Tear Down that Wall!
This morning, I received a phone call from a business colleague with whom I have forged a friendship. During the call, she informed me about her recent illness and shared the challenges that she endured. After hearing about her suffering and subsequent recovery, I said, “Oh honey, I’m so happy that you’re feeling better.”
After my statement, there was a moment of silence after which she replied, “Please don’t call me honey … it’s very condescending!” With those words there was a noticeable shift in her persona.
I must admit … her response took me by surprise, which was probably evident by my silence. The voice in my head screamed, “What the heck just happened? Why were my well-intended wishes met with scorn?” I had no idea what elicited her response.
I often refer to those with whom I feel close as “honey” or “sweetie”, but it is never said disrespectfully and is always an expression of affection.
Respecting her feelings, I apologized and asked what prompted her reaction. She explained that she had many painful experiences in which she was referred to as “honey” in a disparaging way. She said that the expression always hurt her and that no one ever said it with kindness. The word was a pain trigger so she built a wall.
We all have life experiences that stir up emotions and drive our reactions. And when pain is present, it is a natural response to self protect and block out any possible source.

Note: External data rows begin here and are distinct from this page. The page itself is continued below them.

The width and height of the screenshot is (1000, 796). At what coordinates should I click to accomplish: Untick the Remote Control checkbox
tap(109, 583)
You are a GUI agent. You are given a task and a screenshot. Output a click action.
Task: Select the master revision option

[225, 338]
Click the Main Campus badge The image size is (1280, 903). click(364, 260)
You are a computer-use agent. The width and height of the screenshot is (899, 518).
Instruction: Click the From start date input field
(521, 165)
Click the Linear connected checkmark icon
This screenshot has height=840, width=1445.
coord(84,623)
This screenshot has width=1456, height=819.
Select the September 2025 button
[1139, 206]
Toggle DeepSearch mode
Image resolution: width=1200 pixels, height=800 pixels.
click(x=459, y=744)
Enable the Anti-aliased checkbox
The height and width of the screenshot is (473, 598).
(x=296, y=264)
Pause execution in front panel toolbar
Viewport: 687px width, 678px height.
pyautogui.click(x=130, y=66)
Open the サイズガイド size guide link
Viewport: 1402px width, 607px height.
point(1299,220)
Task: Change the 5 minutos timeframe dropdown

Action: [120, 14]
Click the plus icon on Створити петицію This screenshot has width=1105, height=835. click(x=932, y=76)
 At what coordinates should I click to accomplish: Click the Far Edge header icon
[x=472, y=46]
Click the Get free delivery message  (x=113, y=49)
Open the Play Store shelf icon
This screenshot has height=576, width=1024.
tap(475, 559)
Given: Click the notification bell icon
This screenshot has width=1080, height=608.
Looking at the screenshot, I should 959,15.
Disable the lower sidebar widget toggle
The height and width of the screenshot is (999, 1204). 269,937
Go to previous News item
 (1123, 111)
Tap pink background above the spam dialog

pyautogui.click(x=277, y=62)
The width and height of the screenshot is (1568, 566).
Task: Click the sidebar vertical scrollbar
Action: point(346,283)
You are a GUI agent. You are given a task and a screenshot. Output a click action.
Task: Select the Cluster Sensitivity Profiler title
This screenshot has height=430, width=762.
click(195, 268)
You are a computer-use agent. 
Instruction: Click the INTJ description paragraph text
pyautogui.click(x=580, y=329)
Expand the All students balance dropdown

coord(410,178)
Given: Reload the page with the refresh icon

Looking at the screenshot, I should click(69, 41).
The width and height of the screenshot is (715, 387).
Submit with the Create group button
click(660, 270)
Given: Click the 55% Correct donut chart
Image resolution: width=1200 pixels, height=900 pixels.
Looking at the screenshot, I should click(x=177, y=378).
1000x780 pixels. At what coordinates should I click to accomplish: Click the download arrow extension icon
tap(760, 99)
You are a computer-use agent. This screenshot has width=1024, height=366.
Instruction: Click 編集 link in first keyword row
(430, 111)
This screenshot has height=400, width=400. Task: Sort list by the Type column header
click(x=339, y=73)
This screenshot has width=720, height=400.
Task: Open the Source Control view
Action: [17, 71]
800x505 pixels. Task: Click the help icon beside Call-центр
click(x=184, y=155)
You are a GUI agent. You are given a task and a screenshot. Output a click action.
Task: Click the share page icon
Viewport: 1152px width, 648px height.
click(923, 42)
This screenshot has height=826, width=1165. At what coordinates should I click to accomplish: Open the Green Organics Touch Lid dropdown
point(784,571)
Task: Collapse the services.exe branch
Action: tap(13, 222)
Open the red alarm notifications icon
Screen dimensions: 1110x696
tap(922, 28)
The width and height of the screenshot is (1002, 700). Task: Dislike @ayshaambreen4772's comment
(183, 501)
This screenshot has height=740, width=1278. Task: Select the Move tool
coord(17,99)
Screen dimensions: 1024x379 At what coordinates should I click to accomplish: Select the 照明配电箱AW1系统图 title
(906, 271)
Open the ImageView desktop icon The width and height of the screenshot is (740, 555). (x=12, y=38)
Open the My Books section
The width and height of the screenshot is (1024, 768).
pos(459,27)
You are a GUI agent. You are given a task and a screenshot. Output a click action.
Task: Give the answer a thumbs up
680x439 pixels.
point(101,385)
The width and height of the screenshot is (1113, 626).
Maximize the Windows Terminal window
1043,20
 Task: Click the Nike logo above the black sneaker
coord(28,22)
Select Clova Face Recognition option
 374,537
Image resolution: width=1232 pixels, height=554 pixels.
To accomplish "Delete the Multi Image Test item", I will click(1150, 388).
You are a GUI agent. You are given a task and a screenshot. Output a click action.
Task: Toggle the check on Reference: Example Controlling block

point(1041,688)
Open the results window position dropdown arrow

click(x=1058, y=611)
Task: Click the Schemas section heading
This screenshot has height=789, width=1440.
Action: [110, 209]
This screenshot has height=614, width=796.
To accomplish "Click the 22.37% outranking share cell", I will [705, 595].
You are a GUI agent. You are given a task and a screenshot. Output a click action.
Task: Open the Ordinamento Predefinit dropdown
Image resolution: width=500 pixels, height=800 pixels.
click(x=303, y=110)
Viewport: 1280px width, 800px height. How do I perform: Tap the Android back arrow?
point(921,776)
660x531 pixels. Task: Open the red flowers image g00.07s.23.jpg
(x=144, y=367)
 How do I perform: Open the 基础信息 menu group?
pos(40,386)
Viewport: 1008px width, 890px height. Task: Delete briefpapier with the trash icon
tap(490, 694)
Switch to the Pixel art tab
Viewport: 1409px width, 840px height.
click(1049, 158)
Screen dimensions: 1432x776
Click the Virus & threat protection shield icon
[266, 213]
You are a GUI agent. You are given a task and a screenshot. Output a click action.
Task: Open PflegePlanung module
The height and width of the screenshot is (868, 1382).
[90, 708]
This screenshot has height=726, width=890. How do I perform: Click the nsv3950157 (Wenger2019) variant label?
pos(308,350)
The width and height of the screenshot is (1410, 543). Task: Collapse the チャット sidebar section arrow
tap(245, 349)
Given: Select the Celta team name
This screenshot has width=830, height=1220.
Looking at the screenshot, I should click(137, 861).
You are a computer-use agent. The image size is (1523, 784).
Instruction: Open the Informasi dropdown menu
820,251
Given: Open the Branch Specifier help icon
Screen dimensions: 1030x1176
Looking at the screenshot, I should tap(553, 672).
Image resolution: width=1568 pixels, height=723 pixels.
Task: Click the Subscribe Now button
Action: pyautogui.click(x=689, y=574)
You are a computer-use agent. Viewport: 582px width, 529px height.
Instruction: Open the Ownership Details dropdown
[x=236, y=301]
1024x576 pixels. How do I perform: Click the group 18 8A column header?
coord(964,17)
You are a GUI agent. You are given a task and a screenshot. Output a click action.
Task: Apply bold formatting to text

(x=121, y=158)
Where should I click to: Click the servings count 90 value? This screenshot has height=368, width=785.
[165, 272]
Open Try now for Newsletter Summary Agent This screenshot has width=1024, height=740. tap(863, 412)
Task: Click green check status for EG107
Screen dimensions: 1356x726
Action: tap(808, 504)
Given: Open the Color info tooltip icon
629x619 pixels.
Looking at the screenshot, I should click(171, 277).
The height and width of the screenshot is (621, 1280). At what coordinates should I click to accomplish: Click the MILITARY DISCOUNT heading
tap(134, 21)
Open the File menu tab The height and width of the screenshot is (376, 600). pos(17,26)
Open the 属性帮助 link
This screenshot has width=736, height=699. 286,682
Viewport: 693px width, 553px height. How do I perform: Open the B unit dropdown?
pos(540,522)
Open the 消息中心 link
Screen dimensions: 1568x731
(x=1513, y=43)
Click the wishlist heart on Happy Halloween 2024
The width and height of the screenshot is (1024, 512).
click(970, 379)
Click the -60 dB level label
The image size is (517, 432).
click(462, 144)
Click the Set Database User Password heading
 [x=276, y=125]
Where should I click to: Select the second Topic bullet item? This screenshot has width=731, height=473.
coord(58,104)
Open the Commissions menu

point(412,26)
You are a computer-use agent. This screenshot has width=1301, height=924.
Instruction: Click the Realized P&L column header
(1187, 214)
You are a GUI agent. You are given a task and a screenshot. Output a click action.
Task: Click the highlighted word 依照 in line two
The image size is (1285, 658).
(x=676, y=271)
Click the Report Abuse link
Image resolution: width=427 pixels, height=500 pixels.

But what happens when this becomes our modus operandi?
Sometimes these walls of protection are useful, however, they can, over time, act like shells that block out happiness.
This woman in an attempt to eliminate the negative, the bad experience, also blocked out the good, the kindness, the love. By asking me (any probably many others) to stop offering her affection, she barred affection from entering her life. And, without the good, she is left with only the bad. This is something we all do in one way or another!
We all have been hurt and have felt pain. But, every time we build a wall in self-preservation to keep us safe, we stop the positive from entering, too. We keep ourselves so insulated that nothing penetrates the exterior. In our attempt to stay safe, we stay isolated. And, that is no way to live.
It’s not easy to tear down our wall, especially after being hurt. But, it is a necessity if we are to live life to the fullest. Isolating, keeping affection from entering, blocking kindness and love, only leads to more misery.
Isn’t it time to tear down your wall? It won’t be easy. It will be a laborious task sometimes requiring outside assistance. But, brick by brick you can remove the barrier. And who knows, you just might be able to use the pile of stone to build a foundation for something solid and welcoming.